= Non-functional requirements framework =

NFR (Non-Functional Requirements) need a framework for compaction. The analysis begins with softgoals that represent NFR which stakeholders agree upon. Softgoals are goals that are hard to express, but tend to be global qualities of a software system. These could be usability, performance, security and flexibility in a given system. If the team starts collecting them it often finds a great many of them. In order to reduce the number to a manageable quantity, structuring is a valuable approach. There are several frameworks available that are useful as structure.

== Structuring Non-functional requirements ==

The following frameworks are useful to serve as structure for NFRs:

- Goal Modelling
 The finalised softgoals are then usually decomposed and refined to uncover a tree structure of goals and subgoals for e.g. the flexibility softgoal. Once uncovering tree structures, one is bound to find interfering softgoals in different trees, e.g. security goals generally interferes with usability. These softgoal trees now form a softgoal graph structure. The final step in this analysis is to pick some particular leaf softgoals, so that all the root softgoals are satisfied.
- IVENA - Integrated Approach to Acquisition of NFR
 The method has integrated a requirement tree.
- Context of an Organization
 There are several models to describe the context of an organization such as Business Model Canvas, OrgManle, or others. Those models are also a good framework to assign NFRs.

== Measuring the Non-functional requirements ==

SNAP is the Software Non-functional Assessment Process. While Function Points measure the functional requirements by sizing the data flow through a software application, IFPUG's SNAP measures the non-functional requirements.
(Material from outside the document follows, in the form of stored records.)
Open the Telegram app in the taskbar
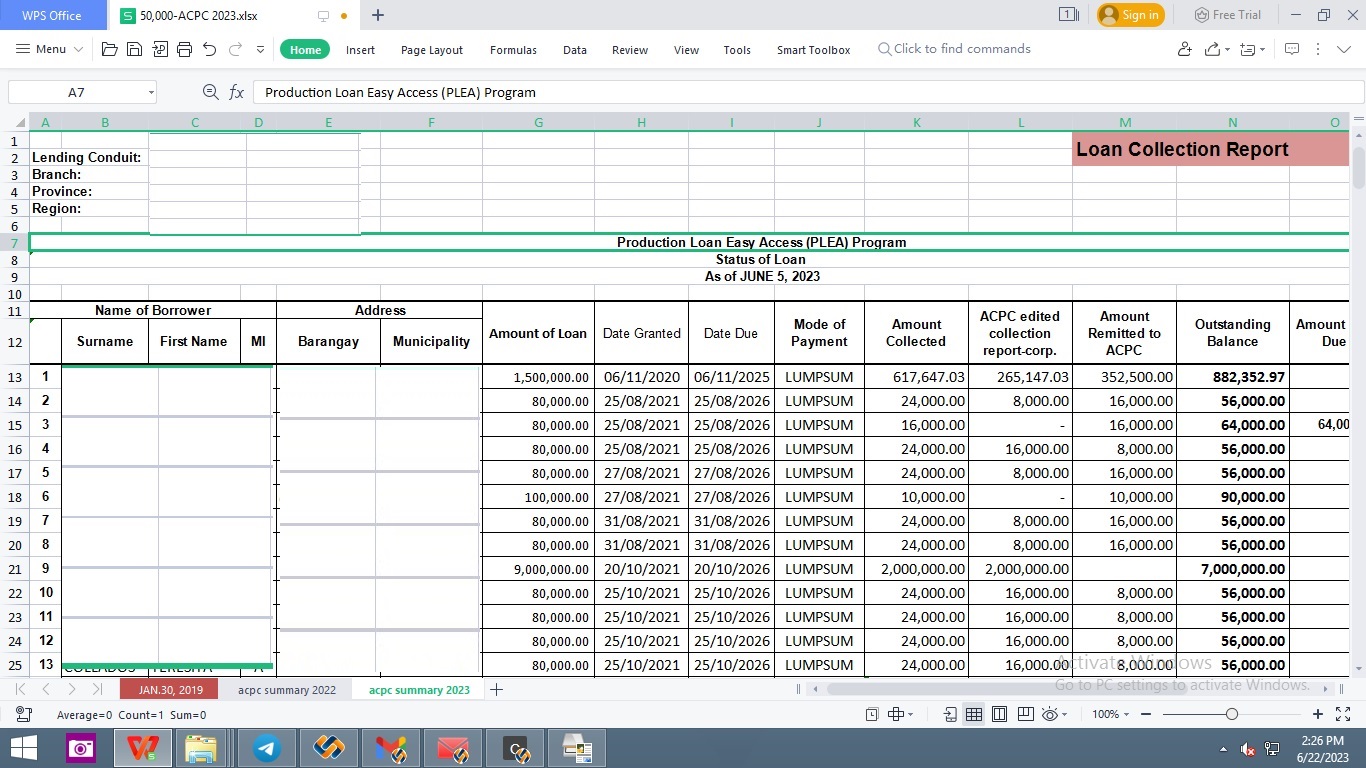This screenshot has height=768, width=1366. 267,748
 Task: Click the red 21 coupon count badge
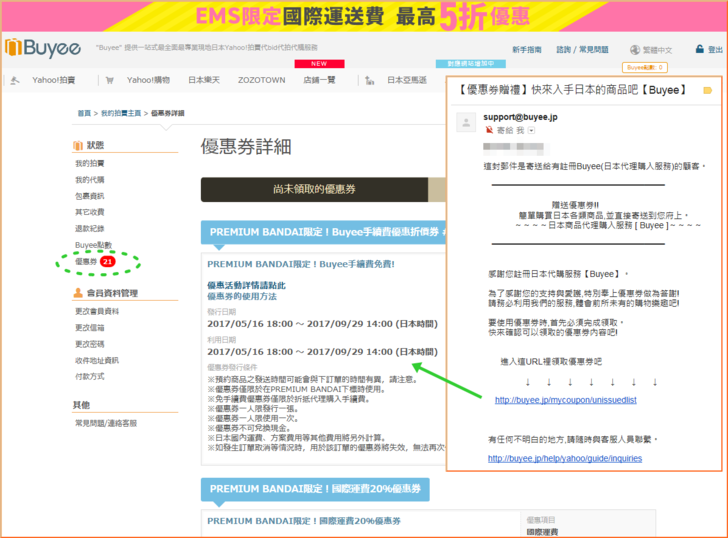107,261
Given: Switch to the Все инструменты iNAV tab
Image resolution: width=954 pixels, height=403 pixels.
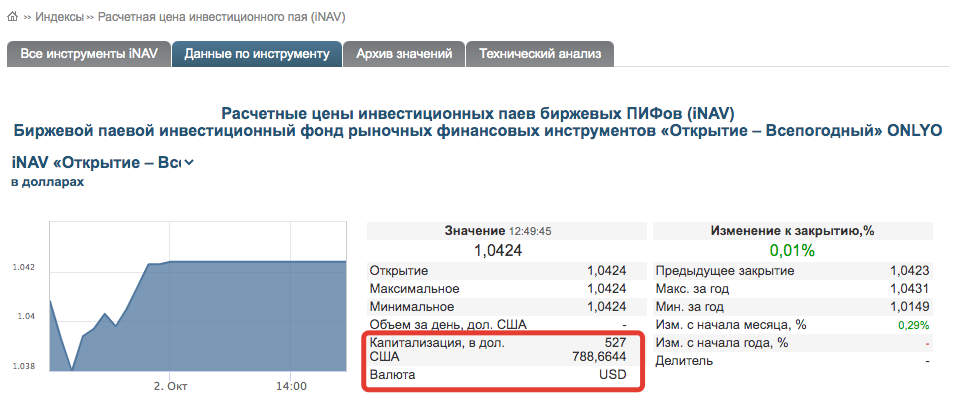Looking at the screenshot, I should [89, 54].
The SNAP model consists of four categories and fourteen sub-categories to measure the non-functional requirements. Non-functional requirement are mapped to the relevant sub-categories. Each sub-category is sized, and the size of a requirement is the sum of the sizes of its sub-categories.

The SNAP sizing process is very similar to the Function Point sizing process. Within the application boundary, non-functional requirements are associated with relevant categories and their sub-categories. Using a standardized set of basic criteria, each of the sub-categories is then sized according to its type and complexity; the size of such a requirement is the sum of the sizes of its sub-categories. These sizes are then totaled to give the measure of non-functional size of the software application.

Beta testing of the model shows that SNAP size has a strong correlation with the work effort required to develop the non-functional portion of the software application.